• YOUR TASK:
Give back an exact copy of the lines in the records below, from the line that has "Image resolution: width=425" through the line that has "The image size is (827, 645).", and nothing besides.

• SOURCE RECORDS:
--*--
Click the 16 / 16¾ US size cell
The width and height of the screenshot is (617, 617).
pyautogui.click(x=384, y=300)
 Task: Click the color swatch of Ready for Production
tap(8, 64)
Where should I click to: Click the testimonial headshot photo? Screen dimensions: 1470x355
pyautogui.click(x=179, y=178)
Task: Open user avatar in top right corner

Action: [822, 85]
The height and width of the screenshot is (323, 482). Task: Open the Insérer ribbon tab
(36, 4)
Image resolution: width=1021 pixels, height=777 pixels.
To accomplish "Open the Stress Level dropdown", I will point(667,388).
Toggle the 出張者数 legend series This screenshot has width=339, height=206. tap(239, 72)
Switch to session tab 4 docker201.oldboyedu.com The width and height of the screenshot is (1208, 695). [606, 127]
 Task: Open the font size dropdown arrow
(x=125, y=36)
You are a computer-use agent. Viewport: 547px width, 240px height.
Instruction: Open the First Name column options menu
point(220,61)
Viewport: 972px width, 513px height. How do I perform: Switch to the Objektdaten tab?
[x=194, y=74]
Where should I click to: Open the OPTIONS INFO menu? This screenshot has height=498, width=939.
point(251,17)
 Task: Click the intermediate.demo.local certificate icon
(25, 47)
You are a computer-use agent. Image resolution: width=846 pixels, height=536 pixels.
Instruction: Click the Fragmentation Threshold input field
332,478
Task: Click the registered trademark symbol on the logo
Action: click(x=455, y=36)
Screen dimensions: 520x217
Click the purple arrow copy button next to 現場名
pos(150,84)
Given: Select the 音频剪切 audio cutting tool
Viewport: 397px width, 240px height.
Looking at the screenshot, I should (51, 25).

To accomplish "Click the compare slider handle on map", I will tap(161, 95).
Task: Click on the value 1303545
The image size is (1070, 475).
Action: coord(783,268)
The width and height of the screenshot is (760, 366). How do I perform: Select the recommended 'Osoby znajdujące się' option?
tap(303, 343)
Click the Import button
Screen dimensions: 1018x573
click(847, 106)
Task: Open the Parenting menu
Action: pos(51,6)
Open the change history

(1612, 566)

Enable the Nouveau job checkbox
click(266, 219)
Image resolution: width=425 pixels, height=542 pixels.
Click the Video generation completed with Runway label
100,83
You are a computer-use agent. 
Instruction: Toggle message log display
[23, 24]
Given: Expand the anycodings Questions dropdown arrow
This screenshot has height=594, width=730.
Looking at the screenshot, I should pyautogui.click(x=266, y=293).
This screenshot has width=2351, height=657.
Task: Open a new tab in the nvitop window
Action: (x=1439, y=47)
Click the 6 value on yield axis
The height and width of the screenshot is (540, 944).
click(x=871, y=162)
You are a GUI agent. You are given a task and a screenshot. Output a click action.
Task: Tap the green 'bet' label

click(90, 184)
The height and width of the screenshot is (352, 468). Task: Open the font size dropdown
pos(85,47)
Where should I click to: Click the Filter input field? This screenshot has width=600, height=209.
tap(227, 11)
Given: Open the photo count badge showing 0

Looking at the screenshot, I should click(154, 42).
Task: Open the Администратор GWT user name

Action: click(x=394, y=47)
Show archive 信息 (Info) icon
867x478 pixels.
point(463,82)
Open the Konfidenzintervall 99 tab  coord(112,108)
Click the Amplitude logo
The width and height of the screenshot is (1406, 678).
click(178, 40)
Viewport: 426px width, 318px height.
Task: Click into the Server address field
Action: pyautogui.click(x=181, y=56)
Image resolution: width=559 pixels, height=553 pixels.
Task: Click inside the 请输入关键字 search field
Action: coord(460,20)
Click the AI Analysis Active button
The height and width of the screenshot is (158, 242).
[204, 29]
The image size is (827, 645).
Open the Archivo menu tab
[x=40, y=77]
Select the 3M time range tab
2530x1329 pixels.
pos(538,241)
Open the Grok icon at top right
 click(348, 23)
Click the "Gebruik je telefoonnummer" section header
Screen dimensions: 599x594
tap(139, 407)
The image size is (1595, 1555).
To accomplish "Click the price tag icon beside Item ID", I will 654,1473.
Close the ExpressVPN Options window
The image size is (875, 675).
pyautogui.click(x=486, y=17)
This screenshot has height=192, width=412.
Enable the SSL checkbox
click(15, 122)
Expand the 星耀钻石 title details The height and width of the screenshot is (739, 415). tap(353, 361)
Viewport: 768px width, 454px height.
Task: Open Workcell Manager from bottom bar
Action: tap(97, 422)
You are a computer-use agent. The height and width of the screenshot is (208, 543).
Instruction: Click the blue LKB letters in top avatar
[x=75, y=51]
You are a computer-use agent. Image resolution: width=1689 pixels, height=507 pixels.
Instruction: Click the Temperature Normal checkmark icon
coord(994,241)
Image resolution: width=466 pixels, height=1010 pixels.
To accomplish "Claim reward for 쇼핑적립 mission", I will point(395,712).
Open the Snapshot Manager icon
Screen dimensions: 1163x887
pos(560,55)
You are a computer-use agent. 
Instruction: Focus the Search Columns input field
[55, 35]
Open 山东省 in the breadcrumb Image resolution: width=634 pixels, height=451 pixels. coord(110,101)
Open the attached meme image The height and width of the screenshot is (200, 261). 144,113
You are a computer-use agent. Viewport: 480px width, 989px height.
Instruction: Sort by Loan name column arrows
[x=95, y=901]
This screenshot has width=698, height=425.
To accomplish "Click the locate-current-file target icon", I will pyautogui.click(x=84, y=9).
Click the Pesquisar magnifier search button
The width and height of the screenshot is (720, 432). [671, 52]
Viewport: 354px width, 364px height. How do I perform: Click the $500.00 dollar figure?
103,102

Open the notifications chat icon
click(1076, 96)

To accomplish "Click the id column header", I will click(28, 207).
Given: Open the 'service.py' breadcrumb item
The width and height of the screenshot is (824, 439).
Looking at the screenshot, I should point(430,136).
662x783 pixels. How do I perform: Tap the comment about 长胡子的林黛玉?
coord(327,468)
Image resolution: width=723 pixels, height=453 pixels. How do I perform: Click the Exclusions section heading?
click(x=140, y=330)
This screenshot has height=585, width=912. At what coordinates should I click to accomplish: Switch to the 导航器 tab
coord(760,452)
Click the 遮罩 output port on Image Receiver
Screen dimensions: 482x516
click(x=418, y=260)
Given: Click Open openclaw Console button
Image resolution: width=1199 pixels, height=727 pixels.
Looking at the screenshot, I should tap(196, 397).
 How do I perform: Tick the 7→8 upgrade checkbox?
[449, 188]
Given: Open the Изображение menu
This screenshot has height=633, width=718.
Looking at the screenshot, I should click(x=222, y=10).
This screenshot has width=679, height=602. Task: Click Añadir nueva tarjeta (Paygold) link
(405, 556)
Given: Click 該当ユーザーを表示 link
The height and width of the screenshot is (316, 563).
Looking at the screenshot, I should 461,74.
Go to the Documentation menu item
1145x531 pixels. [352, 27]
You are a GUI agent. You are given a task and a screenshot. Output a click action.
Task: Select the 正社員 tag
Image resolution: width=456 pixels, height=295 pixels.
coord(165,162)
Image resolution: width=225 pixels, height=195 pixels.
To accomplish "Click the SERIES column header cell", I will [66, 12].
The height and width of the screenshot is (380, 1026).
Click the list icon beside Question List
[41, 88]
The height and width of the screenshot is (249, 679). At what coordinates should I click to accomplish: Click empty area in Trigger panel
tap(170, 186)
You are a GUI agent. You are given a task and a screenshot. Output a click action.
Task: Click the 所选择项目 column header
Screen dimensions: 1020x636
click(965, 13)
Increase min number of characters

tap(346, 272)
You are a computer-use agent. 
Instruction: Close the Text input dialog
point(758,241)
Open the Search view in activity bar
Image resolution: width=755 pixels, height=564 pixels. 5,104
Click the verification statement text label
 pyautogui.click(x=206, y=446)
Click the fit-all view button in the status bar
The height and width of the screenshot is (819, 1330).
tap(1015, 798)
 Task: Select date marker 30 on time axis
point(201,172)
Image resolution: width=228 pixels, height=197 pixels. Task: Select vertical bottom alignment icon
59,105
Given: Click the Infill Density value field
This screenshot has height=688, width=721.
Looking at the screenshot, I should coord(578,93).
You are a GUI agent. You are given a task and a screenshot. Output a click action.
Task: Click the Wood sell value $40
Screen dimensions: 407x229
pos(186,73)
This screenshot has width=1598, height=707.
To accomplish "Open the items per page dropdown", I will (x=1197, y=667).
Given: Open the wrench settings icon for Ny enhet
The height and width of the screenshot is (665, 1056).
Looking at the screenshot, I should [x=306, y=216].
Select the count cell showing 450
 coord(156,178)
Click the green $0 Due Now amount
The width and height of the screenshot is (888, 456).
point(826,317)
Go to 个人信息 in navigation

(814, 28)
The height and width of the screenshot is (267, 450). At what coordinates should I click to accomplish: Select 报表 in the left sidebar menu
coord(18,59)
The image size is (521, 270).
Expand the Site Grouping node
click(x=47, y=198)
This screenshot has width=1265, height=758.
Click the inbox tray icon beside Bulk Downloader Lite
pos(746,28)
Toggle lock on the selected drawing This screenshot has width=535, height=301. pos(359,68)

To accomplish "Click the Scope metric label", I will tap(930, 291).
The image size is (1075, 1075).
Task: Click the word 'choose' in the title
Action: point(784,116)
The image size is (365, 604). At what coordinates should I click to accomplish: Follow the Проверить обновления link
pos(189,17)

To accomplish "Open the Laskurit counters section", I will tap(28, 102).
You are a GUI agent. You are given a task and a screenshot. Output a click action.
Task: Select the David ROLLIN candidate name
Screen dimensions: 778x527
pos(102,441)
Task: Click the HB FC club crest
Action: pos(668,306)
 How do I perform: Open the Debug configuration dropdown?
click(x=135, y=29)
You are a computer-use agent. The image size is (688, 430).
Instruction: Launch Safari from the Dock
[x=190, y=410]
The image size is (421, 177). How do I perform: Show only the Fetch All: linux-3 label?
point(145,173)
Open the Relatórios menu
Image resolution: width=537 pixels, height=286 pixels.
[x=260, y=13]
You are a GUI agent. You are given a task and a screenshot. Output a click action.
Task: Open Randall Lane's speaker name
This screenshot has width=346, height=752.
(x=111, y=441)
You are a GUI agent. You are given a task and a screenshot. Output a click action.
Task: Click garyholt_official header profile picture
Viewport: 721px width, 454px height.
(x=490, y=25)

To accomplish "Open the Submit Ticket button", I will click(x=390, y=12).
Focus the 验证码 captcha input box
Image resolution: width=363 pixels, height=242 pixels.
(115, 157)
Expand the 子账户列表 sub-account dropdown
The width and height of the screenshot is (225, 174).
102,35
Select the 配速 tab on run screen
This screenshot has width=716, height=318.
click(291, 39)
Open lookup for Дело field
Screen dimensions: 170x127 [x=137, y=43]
--*--
• EXERCISE OUTPUT:
Image resolution: width=425 pixels, height=542 pixels.
Click the Video generation completed with Runway label
100,83
You are a computer-use agent. 
Instruction: Toggle message log display
[23, 24]
Given: Expand the anycodings Questions dropdown arrow
This screenshot has height=594, width=730.
Looking at the screenshot, I should pyautogui.click(x=266, y=293).
This screenshot has width=2351, height=657.
Task: Open a new tab in the nvitop window
Action: (x=1439, y=47)
Click the 6 value on yield axis
The height and width of the screenshot is (540, 944).
click(x=871, y=162)
You are a GUI agent. You are given a task and a screenshot. Output a click action.
Task: Tap the green 'bet' label

click(90, 184)
The height and width of the screenshot is (352, 468). Task: Open the font size dropdown
pos(85,47)
Where should I click to: Click the Filter input field? This screenshot has width=600, height=209.
tap(227, 11)
Given: Open the photo count badge showing 0

Looking at the screenshot, I should click(154, 42).
Task: Open the Администратор GWT user name

Action: click(x=394, y=47)
Show archive 信息 (Info) icon
867x478 pixels.
point(463,82)
Open the Konfidenzintervall 99 tab  coord(112,108)
Click the Amplitude logo
The width and height of the screenshot is (1406, 678).
click(178, 40)
Viewport: 426px width, 318px height.
Task: Click into the Server address field
Action: pyautogui.click(x=181, y=56)
Image resolution: width=559 pixels, height=553 pixels.
Task: Click inside the 请输入关键字 search field
Action: coord(460,20)
Click the AI Analysis Active button
The height and width of the screenshot is (158, 242).
[204, 29]
The image size is (827, 645).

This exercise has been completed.